■ **Instructions to follow**: Rename "computer-use agent" to "desktop automation agent" everywhere it occurs in the entries, and leave all other text unchanged.
━━━━━ Supplied data ━━━━━
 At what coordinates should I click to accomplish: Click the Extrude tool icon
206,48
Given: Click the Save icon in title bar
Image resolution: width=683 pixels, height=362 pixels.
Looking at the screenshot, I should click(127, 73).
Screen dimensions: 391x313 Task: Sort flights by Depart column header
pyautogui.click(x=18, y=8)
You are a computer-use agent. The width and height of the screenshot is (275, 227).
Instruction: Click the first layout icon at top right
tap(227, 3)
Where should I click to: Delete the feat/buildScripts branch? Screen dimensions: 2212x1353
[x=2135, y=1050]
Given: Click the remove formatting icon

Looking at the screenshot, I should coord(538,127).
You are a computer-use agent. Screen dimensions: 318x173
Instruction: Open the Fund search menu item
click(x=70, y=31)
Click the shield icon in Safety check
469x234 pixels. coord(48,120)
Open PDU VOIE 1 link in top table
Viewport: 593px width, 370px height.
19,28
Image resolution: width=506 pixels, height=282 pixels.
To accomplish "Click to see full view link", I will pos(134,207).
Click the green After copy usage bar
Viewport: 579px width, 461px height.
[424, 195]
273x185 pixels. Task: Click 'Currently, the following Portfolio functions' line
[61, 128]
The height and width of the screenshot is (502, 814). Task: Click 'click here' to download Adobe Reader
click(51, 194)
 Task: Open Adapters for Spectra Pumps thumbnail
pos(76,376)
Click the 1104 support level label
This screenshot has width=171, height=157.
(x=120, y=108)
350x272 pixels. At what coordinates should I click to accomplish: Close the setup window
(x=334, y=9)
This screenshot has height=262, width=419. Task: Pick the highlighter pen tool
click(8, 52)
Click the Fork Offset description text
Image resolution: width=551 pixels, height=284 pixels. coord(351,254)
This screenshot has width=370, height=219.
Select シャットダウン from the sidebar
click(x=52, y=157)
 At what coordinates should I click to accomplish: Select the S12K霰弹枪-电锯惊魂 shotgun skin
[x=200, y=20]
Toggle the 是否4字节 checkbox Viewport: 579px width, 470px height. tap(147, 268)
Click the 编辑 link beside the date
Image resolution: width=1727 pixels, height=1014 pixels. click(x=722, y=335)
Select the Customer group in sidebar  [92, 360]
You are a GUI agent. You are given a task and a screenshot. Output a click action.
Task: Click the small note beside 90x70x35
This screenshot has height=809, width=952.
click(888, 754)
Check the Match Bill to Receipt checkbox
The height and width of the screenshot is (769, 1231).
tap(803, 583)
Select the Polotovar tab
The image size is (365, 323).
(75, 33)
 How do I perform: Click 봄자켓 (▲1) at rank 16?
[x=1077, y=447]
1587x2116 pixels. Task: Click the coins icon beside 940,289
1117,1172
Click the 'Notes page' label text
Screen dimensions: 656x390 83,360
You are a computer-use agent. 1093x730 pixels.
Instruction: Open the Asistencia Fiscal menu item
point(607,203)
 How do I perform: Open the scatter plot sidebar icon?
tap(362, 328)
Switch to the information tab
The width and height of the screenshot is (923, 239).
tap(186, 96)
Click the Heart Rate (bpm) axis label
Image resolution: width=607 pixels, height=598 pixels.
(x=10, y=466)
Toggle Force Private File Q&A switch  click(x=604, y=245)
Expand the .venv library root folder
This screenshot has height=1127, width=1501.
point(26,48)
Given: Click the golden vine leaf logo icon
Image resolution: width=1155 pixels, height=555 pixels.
━━━━━
■ **Correct output**:
 At what coordinates should I click to accomplish: Click the Extrude tool icon
206,48
Given: Click the Save icon in title bar
Image resolution: width=683 pixels, height=362 pixels.
Looking at the screenshot, I should click(127, 73).
Screen dimensions: 391x313 Task: Sort flights by Depart column header
pyautogui.click(x=18, y=8)
You are a desktop automation agent. The width and height of the screenshot is (275, 227).
Instruction: Click the first layout icon at top right
tap(227, 3)
Where should I click to: Delete the feat/buildScripts branch? Screen dimensions: 2212x1353
[x=2135, y=1050]
Given: Click the remove formatting icon

Looking at the screenshot, I should coord(538,127).
You are a desktop automation agent. Screen dimensions: 318x173
Instruction: Open the Fund search menu item
click(x=70, y=31)
Click the shield icon in Safety check
469x234 pixels. coord(48,120)
Open PDU VOIE 1 link in top table
Viewport: 593px width, 370px height.
19,28
Image resolution: width=506 pixels, height=282 pixels.
To accomplish "Click to see full view link", I will pos(134,207).
Click the green After copy usage bar
Viewport: 579px width, 461px height.
[424, 195]
273x185 pixels. Task: Click 'Currently, the following Portfolio functions' line
[61, 128]
The height and width of the screenshot is (502, 814). Task: Click 'click here' to download Adobe Reader
click(51, 194)
 Task: Open Adapters for Spectra Pumps thumbnail
pos(76,376)
Click the 1104 support level label
This screenshot has width=171, height=157.
(x=120, y=108)
350x272 pixels. At what coordinates should I click to accomplish: Close the setup window
(x=334, y=9)
This screenshot has height=262, width=419. Task: Pick the highlighter pen tool
click(8, 52)
Click the Fork Offset description text
Image resolution: width=551 pixels, height=284 pixels. coord(351,254)
This screenshot has width=370, height=219.
Select シャットダウン from the sidebar
click(x=52, y=157)
 At what coordinates should I click to accomplish: Select the S12K霰弹枪-电锯惊魂 shotgun skin
[x=200, y=20]
Toggle the 是否4字节 checkbox Viewport: 579px width, 470px height. tap(147, 268)
Click the 编辑 link beside the date
Image resolution: width=1727 pixels, height=1014 pixels. click(x=722, y=335)
Select the Customer group in sidebar  [92, 360]
You are a GUI agent. You are given a task and a screenshot. Output a click action.
Task: Click the small note beside 90x70x35
This screenshot has height=809, width=952.
click(888, 754)
Check the Match Bill to Receipt checkbox
The height and width of the screenshot is (769, 1231).
tap(803, 583)
Select the Polotovar tab
The image size is (365, 323).
(75, 33)
 How do I perform: Click 봄자켓 (▲1) at rank 16?
[x=1077, y=447]
1587x2116 pixels. Task: Click the coins icon beside 940,289
1117,1172
Click the 'Notes page' label text
Screen dimensions: 656x390 83,360
You are a desktop automation agent. 1093x730 pixels.
Instruction: Open the Asistencia Fiscal menu item
point(607,203)
 How do I perform: Open the scatter plot sidebar icon?
tap(362, 328)
Switch to the information tab
The width and height of the screenshot is (923, 239).
tap(186, 96)
Click the Heart Rate (bpm) axis label
Image resolution: width=607 pixels, height=598 pixels.
(x=10, y=466)
Toggle Force Private File Q&A switch  click(x=604, y=245)
Expand the .venv library root folder
This screenshot has height=1127, width=1501.
point(26,48)
Given: Click the golden vine leaf logo icon
Image resolution: width=1155 pixels, height=555 pixels.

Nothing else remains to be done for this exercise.